Yatağan’da liberal Sinop’ta devletçi

Özgür Gürbüz-BirGün/20 Nisan 2014

Kemerköy ve Yeniköy termik santralleri iki gün önce özelleştirildi. IC İçtaş adlı şirket 2 milyar 671 milyon dolar vererek bu iki santrali Elektrik Üretim A.Ş.’den (EÜAŞ) satın aldı. Ankara’da iki santralin ihalesi yapılırken, 2013 Haziran ayında özelleştirilen Seyitömer termik santralinde işten çıkarmalar başladı. 109 işçi işsiz kaldı. Kemerköy, Yeniköy ve Yatağan işçileri de 10 Nisan’dan beri Ankara’da. Birçoğu Kütahya’da olduğu gibi işlerini kaybetmekten korkuyor.

Sırada Afşin-Elbistan ve Yatağan’ın da aralarında bulunduğu 13 termik santral daha var. Sadece kömür ve doğalgaz santralleri değil, EÜAŞ’ın elinde bulunan HES’lerin 28 tanesi de satışta. EÜAŞ son özelleştirmelerden önce, 2013 yılında, 80 milyar kilovatsaat elektrik üretmiş. Türkiye elektrik üretiminin yaklaşık yüzde 30’u. Özelleştirmeler tamamlanırsa devletin elektrik üretimindeki payı yüzde 20’nin altına düşecek. Peki, yaratılan gerçekten bir serbest piyasa mı? Değil.

Özelleştirmenin kendisi kadar, yaratılmak istenen serbest piyasanın ne kadar serbest olduğu da tartışılır. Termik santraller kolay satılsın diye Elektrik Piyasası Kanunu’na konan geçici maddeyi unuttunuz mu? Bu maddeyle termik santrallere en temel çevre yükümlülüklerini yerine getirmeleri için 2019’a kadar ek süre verilmişti. Düpedüz teşvik.
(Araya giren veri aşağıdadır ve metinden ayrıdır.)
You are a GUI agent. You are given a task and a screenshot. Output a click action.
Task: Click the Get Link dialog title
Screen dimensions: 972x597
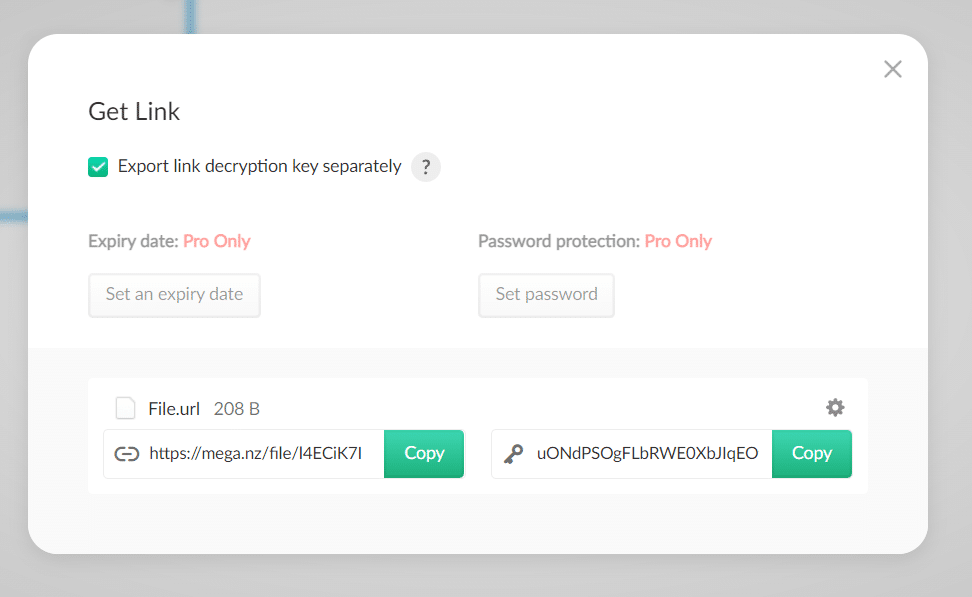(x=134, y=112)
Serbest piyasada çevreyi kirletmeme, teknoloji geliştirme gibi bir neden olmadan, bir kaynak lehine teşvik olur mu? Aynı teşvik nükleer santraller için de geçerli. Devlet, Mersin ve Sinop’taki santrallerde üretilecek elektriğin büyük bir bölümü için satın alma garantisi verdi. Akkuyu’da bu süre 15, Sinop’ta 20 yıl. Dahası var… Enerji Bakanı Taner Yıldız, Sinop’taki nükleer santralde EÜAŞ’ın yüzde 35 payı olacağını söylüyor. Elektrik üretiminde termik santralleri satarak payını azaltan devlet, nükleere girerek payını arttırıyor. Devlet elektrik üretiminden çekiliyor diye işsiz bıraktığınız işçilere bu durumu açıklamak zorundasınız. Bu ne perhiz bu ne lahana turşusu?
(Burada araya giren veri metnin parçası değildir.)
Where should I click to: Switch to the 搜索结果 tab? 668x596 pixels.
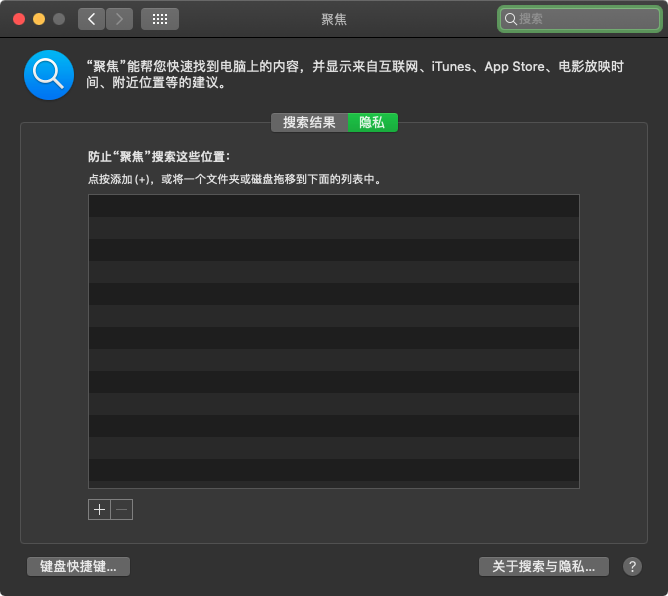point(309,122)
Nükleere alım garantisinin serbest piyasaya aykırı olduğunu sadece ben söylemiyorum. İngiltere de aynı bizimkine benzer bir model denedi. Avrupa Birliği bu alım garantisinin adaletsiz olduğunu belirterek geniş kapsamlı bir resmi soruşturma başlattı. Projenin AB’den onay almaması kimseyi şaşırtmayacak.
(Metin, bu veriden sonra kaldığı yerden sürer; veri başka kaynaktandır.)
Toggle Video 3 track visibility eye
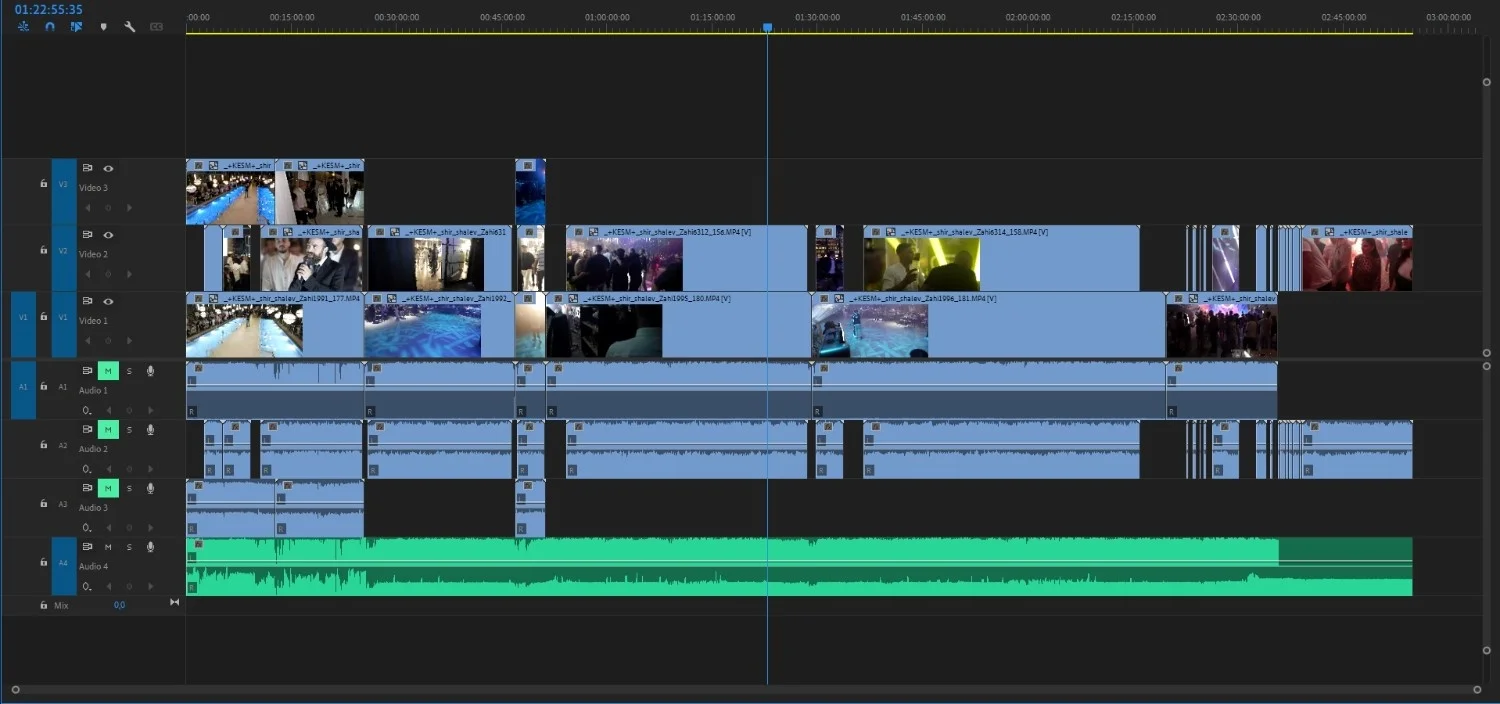Screen dimensions: 1500x704 coord(108,169)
Özelleştirmeyi tümden reddeden sol/sosyalist gruplar için bu anlattıklarımız detay olabilir. Kontrollü serbest piyasa tezini savunan sosyal demokrat ve yeşiller için de bence durup düşünme zamanı geldi. Önce şu soruya yanıt bulmak zorundayız. Su, gıda ve enerji gibi bugünkü toplumun temel ihtiyaçlarını, giderek güçlenen ve devletleri kontrol eder hale gelen şirketlerin tekeline bırakmak ne kadar doğru? Günümüzdeki uygulamalar, özel sektör tekelinin devlet tekelinden daha iyi olduğunu göstermiyor. Bizi ilgilendiren güncel bir örnek vereyim. Almanya’nın nükleerden vazgeçip, kömür ve doğalgaz kullanımını azaltarak, elektrik üretiminde yenilenebilir enerjinin payını 2050’de yüzde 80’e çıkaracağını açıklaması RWE, E.ON, EnBW ve Vattenfall gibi dört dev elektrik üreticisini çileden çıkarttı. Kârları düşen şirketler Almanya’yı kararından vazgeçirmek için her yolu deniyor. Termik ve nükleer santrallerinden eskisi gibi kâr edemediğini söyleyen E.ON Yönetim Kurulu Başkanı Johannes Teyssen, Ağustos 2013’te santralleri kapatıp Türkiye’ye taşıyacaklarını söyleyerek adeta Alman hükümetine gözdağı vermişti. E.ON’un 2012 sonunda Enerjisa’ya yüzde 50 hisseyle ortak olması rastlantı değil.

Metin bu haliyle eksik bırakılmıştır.